The kids think I need more color in my life, but I tell them that’s what they’re for. Besides, black—aka, the One True Neutral— is the safest choice for someone who has a total lack of interest in navigating the many rules, regulations, and risks involved in matching, deliberate non-matching, or flippin’ winter whites versus, I don’t know, autumnal aubergines? ‘Sides, it matches the tats, yo.*
I wanted one as close to The Bag as I could get.
After searching through piles of the Good, the Bad, and the Oh My God Look It’s An Enormous Chartreuse Jellyfish, I narrowed it down to three possibilities. All were in leather(ish), as the store didn’t carry any in kevlar and I like to pretend that ripstop nylon isn’t me.** All were roomy and had a multitude of pocketses.
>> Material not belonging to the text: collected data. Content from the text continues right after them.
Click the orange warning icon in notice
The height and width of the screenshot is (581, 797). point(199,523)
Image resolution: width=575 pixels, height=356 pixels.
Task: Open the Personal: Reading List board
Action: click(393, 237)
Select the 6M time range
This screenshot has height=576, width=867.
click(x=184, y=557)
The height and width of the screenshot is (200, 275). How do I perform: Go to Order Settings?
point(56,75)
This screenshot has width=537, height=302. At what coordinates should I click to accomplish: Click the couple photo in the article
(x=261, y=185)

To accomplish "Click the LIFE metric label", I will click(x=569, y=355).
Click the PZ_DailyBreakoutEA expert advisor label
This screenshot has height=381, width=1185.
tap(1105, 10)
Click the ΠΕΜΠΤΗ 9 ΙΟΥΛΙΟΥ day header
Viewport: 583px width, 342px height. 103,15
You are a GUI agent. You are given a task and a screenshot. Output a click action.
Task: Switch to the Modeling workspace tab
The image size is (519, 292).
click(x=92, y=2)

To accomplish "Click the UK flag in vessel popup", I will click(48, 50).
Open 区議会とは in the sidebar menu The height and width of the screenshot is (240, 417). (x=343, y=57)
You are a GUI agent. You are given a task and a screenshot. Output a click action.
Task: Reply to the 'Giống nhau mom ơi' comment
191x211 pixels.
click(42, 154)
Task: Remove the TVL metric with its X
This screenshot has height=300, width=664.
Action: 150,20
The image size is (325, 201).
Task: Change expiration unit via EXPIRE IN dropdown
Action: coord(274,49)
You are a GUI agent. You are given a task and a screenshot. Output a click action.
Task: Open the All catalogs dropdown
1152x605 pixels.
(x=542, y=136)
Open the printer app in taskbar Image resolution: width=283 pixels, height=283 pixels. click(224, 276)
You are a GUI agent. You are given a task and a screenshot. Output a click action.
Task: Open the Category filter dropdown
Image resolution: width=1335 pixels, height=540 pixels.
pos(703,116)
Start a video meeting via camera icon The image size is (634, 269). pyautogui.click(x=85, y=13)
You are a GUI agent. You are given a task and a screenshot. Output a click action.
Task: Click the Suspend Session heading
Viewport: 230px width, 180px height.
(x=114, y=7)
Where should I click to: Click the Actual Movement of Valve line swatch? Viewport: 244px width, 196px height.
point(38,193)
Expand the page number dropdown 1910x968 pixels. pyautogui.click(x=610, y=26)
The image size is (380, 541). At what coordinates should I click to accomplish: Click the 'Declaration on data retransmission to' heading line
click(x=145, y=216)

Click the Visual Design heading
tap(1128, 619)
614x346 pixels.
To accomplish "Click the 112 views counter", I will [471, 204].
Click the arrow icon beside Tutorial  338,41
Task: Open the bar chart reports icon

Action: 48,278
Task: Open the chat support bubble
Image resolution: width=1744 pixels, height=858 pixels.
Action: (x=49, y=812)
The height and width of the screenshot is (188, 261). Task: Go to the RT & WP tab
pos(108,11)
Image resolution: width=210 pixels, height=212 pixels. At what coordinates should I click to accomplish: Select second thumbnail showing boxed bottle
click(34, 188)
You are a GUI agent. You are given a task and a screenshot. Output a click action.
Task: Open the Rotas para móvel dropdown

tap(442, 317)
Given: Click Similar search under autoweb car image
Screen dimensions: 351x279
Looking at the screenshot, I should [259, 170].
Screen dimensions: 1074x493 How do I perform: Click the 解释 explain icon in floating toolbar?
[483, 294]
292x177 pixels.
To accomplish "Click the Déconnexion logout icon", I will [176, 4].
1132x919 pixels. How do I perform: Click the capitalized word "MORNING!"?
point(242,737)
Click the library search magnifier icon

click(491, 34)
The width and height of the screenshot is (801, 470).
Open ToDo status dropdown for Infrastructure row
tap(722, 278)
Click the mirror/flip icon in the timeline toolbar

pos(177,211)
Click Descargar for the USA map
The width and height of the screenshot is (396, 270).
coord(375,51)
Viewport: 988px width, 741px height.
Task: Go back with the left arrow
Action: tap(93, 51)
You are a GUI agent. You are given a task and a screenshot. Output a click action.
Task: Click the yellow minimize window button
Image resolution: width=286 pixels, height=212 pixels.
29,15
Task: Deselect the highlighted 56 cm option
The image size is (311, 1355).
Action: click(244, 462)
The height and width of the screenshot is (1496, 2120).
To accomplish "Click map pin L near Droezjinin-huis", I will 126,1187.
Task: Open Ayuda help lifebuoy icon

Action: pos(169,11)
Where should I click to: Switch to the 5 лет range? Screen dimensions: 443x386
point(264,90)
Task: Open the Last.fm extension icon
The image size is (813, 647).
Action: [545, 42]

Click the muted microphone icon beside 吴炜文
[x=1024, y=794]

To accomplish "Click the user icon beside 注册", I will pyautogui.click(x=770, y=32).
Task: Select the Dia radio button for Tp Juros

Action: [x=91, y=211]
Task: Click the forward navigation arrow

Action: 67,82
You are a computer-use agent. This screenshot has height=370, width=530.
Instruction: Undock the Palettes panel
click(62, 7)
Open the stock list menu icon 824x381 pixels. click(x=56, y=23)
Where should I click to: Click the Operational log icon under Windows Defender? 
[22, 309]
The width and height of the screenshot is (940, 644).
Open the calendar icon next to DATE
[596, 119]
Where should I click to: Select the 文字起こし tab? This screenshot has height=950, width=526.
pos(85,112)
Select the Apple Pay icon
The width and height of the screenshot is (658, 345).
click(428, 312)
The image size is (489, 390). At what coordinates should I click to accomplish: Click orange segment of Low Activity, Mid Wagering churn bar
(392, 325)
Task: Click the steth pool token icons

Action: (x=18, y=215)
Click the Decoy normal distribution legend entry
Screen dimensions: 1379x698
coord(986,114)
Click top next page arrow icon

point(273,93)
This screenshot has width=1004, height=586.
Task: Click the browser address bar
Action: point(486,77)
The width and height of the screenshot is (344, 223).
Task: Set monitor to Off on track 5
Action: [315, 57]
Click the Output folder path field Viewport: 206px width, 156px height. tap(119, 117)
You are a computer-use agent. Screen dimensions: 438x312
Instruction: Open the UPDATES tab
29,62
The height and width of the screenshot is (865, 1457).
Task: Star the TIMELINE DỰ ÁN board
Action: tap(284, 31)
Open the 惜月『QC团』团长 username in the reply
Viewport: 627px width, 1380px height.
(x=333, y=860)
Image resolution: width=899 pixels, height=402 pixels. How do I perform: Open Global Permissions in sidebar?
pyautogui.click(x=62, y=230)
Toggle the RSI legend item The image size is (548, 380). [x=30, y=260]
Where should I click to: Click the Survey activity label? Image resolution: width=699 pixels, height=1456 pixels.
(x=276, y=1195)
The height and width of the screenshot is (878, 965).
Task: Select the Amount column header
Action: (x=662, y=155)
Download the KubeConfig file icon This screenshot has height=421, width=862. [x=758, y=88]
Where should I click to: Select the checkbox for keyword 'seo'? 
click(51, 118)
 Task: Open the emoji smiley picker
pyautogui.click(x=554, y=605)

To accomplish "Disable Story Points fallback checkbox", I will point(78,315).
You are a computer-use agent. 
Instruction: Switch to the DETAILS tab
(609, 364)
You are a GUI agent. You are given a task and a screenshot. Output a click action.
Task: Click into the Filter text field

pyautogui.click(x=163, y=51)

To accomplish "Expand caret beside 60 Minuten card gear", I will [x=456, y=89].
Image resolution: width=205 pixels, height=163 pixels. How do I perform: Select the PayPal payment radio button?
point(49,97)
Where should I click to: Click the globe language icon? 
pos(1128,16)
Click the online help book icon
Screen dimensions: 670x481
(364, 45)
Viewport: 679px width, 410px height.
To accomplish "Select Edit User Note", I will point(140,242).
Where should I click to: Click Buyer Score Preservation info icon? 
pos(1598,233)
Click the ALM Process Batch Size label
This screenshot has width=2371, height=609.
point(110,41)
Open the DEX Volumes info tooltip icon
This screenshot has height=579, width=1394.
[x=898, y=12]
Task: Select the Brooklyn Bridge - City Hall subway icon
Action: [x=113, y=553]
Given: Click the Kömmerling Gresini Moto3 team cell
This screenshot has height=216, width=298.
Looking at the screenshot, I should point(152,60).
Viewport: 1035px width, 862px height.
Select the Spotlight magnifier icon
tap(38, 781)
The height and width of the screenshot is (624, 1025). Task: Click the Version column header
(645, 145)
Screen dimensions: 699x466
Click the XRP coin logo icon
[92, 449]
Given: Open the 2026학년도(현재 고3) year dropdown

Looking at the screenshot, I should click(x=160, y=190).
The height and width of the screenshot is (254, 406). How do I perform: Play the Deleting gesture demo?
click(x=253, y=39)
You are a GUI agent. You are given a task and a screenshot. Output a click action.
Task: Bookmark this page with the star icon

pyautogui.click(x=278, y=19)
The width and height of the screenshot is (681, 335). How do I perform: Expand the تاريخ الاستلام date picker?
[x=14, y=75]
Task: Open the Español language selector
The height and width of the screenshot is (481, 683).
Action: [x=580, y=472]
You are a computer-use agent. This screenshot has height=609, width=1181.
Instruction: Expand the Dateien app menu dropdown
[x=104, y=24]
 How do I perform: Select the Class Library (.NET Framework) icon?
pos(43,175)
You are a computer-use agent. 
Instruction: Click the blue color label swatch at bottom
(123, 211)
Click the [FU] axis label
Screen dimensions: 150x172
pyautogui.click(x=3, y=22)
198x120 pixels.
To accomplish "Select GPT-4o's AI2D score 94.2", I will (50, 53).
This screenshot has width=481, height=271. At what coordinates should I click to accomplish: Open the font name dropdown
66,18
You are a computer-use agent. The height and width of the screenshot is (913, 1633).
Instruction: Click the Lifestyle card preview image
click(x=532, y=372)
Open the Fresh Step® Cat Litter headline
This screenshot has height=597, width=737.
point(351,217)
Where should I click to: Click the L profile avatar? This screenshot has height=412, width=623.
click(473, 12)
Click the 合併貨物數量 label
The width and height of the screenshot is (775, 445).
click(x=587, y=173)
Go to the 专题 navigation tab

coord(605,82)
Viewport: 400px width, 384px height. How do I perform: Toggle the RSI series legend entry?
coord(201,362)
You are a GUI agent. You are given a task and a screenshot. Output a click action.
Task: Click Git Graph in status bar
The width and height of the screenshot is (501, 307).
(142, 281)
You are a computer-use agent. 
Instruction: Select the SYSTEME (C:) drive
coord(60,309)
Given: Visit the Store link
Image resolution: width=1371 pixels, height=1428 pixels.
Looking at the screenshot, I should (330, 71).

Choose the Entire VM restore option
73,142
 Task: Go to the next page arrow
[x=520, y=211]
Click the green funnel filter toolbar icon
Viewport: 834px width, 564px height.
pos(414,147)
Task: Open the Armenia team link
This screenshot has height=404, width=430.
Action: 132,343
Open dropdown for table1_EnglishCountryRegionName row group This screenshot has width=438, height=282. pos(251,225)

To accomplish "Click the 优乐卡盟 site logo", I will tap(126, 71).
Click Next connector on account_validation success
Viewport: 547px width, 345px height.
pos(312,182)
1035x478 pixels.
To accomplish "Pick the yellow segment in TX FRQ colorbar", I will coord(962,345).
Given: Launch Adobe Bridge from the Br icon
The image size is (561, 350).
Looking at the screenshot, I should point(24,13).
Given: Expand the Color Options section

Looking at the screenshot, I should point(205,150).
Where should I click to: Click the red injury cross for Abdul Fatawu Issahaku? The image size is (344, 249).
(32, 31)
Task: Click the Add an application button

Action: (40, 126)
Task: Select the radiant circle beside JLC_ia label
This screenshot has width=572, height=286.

“That’s not a bag,” said Watson, pointing to the one on the end. “That’s a suitcase.”
“No, it’s . . . okay, yeah, fine.” I said, reluctantly deciding that I didn’t need something big enough for Sunny to climb into—if only because she would.
Of the other two, only one fit comfortably under my arm, its straps settling perfectly into the groove compressed by The Bag. It’s slightly smaller, but it came with a free mini umbrella—and was 40% off.
Score.
I bought it, brought it home, and began the solemn ceremony of Changing Bags, which consists of upending the first one, giving it a couple of sharp shakes, and sorting through the results while the family makes pointed remarks.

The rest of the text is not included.